As a child I was frequently told stories of what would have been in our possession, but wasn't. The jade mahjong set, the ancient Chinese ginger jars (chosen and bargained for with the help of the Chinese doctor she was working for), silk dressing gowns, handmade dresses, silk cushions embroidered with dragons - marvels from another world, lost to the bottom of the sea.


When my father's ship eventually brought him to Hong Kong on his way back to England, my parents decided to send all the things my mother had bought back on the ship with him, as it avoided any shipping charges. Unfortunately, the boat just happened to be the Empire Windrush. 

I've asked my father lots of times about what happened when the boat caught fire. He still won't talk about it much, except to say the chief engineer was always complaining that the engine room was swimming in leaked engine oil, so it was an accident waiting to happen. As my father had been working as a ship's doctor out in the Korean war, the boat catching fire was probably nothing in comparison to what he'd already experienced. Also he hadn't spent any time in Hong Kong, so the things my mother had collected and prized so highly didn't mean much to him.

While researching this post, I found an article in the New Statesman about a man called Max Holloway, whose wife was one of the first immigrants on the Empire Windrush. When she died in 2016, he came up with an idea of finding the ship and retrieving the anchor (which features in many of the iconic photographs of that voyage) to make a fitting memorial to a whole generation of immigrants. Something to be proud of, and remember people by in years to come. He was in contact with David Mearns, a shipwreck hunter, to help locate the ship, 2800 metres down on the Mediterranean seabed. At the moment they are still trying to raise funding for this venture, as shipwreck salvage is very expensive. (Like £2-3 million expensive)

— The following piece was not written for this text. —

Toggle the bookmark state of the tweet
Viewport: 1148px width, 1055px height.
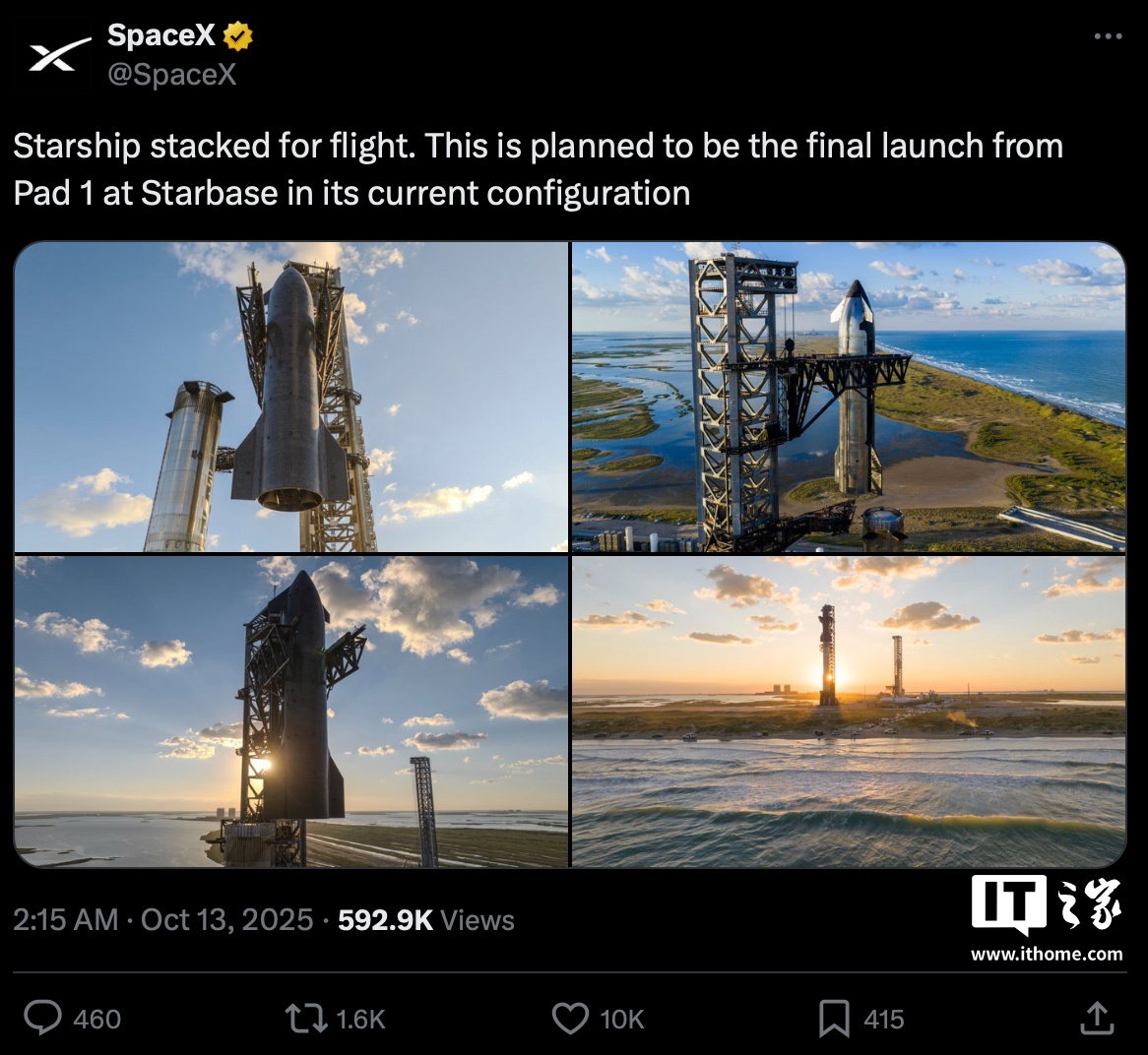pos(835,1020)
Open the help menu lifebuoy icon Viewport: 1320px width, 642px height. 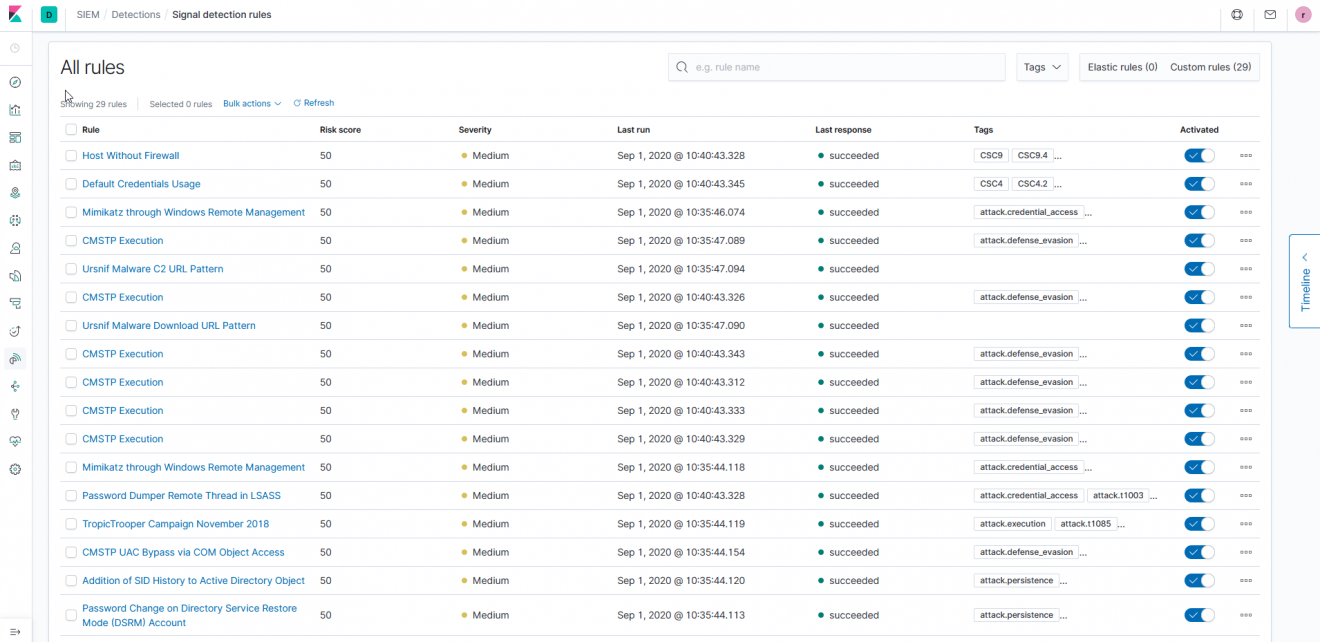click(1237, 15)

If they ever succeed, I'll visit that anchor too. For me, it would be a memorial to a part of family history that's also (if incidentally) connected to the Empire Windrush. A connection to my mother, who died many years ago and has no other memorial (don't ask - my father scattered her ashes somewhere in Spain... but that's another story). And if it turns into a full salvage operation, I might make enquiries about any jade mahjong sets they find...


Lu Hersey

Twitter: @LuWrites


6 comments:

Mike Manson said...

What a fascinating story. Thanks for sharing.

Penny Dolan said...

What an amazing fact to discover. Lu. Context is all.

Your mum must have nissed those carefully collected treasures very much, including being able to share such exotic presents and the shopping stories that went with them.
Buying gifts for home can also feel comforting when slightly alone and homesick.

Thanks.

Rachel Hamilton said...

Loved this post, Lu. What a story within a story.

Amanda said...

I read this with a pang for your mother and her careful savings. The Windrush does seem to have been a ship of ill omen!

LuWrites said...

Oh thanks for the lovely comments everyone! Still feeling a bit thick for not putting two and two together...

Katherine Langrish said...

Wow, what a story! So glad they escaped, but those precious things of your mothers - weep!